Tag: bobdylan

  • Bob Dylan – Freewheelin’ Bob Dylan

    Bob Dylan – Freewheelin’ Bob Dylan

    Studio Album | Released May 27, 1963

    Recorded July 9, 1962 – April 24, 1963 at Columbia Studio A, New York City | Label: Columbia | Producers: John Hammond & Tom Wilson

    My copy: 2025 Mono Reissue | Purchased in March 2026 | Discogs

    “Anything I can sing, I call a song. Anything I can’t sing, I call a poem. Anything I can’t sing or anything that’s too long to be a poem, I call a novel. But my novels don’t have the usual story-lines. They’re about my feelings at a certain place at a certain time.”

    Bob Dylan. Lots of words written about the man. Should I add to this litany of myth and speculation? He currently lives inside of an ironic public persona, a continuation of what he’s always done. His internal argument, I suspect is that we as a society just don’t know what’s going on. He’s doing AI things now, apparently. I’m not entirely sure. What I find massively appealing is his anti-social, anti-establishment persona, cultivated carefully over decades. I think it’s a product of his uniqueness and his genuine struggle with accepting fame. He writes for himself and for his own myth. The constant “what does your song mean” onslaught must have gotten to him early on, and the rest is a long, deliberate, magnificent evasion.

    It started with Freewheelin’, his second album and the first record made up almost entirely of original tracks. This album is still a monument. The obelisk in the folk swamp. It reached a lot of people. The songs inspired people, gave them hope in a genuinely strange and frightening time. 1963. Things were getting real weird in America. The Cuban Missile Crisis. Kennedy shot. The Civil Rights Movement in full boil. Nuclear destruction a real and present possibility, and a fervent anti-communist government dragging the country toward a ground war in Vietnam.
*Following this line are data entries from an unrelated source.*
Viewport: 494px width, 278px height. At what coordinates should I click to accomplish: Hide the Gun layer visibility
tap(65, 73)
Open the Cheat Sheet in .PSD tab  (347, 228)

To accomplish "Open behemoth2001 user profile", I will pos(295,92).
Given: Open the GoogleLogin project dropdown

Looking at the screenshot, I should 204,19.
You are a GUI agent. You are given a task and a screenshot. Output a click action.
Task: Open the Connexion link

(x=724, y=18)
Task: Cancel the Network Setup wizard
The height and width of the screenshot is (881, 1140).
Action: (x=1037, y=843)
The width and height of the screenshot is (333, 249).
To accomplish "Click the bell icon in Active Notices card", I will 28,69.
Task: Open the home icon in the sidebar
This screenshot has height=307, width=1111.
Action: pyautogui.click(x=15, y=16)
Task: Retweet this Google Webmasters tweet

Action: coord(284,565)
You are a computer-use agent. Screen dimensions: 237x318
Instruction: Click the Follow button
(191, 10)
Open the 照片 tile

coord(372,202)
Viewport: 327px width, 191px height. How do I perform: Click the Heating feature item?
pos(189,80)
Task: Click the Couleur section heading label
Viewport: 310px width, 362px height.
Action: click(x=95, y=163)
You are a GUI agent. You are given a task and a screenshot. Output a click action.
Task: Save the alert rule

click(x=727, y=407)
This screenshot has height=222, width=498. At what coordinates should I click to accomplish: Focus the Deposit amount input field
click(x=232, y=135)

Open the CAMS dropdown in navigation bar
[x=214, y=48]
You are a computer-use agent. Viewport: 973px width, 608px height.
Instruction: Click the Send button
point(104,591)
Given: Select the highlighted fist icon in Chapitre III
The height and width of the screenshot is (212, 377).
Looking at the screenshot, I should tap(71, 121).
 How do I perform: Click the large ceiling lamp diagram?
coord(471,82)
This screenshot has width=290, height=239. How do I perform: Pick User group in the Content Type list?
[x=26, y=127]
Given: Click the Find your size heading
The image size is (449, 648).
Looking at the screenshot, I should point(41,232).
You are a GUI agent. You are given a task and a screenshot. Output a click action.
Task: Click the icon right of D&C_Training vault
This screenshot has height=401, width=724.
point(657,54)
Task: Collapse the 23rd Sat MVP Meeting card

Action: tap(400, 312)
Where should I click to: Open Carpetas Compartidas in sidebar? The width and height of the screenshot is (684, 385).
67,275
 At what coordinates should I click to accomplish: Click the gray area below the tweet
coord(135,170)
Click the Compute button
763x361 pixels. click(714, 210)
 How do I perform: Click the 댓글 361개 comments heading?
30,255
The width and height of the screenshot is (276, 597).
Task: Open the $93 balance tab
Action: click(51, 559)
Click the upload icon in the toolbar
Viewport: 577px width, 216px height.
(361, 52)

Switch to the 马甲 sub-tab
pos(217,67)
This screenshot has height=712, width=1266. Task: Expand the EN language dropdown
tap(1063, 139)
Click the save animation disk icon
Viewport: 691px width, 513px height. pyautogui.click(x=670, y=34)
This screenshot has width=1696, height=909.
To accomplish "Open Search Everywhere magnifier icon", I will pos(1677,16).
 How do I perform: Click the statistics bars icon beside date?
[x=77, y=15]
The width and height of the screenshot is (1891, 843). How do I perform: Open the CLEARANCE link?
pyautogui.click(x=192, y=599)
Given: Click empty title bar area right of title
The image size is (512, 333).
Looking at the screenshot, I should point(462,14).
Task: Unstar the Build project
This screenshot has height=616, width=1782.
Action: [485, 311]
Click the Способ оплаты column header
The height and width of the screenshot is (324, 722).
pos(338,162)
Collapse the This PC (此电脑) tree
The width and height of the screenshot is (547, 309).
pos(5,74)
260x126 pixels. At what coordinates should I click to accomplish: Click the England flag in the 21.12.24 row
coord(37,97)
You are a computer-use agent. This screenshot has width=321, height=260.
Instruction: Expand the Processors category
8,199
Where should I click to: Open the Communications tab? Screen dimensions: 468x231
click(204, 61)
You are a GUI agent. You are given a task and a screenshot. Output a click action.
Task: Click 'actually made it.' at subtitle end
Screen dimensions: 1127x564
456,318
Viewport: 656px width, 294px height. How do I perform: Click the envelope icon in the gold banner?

    In 1962 Bob released his first album, simply titled Bob Dylan. It was a piecemealed collection of mostly folk standards previously recorded by other artists, with only two original songs: “Song to Woody” and “Talkin’ New York.” The second record was a massive jump in terms of songwriting ability, recording acumen, and vocal performance. A genuine career maker. You can sense with this album the good feelings Bob had writing and recording his own material. He was only 22 while making it.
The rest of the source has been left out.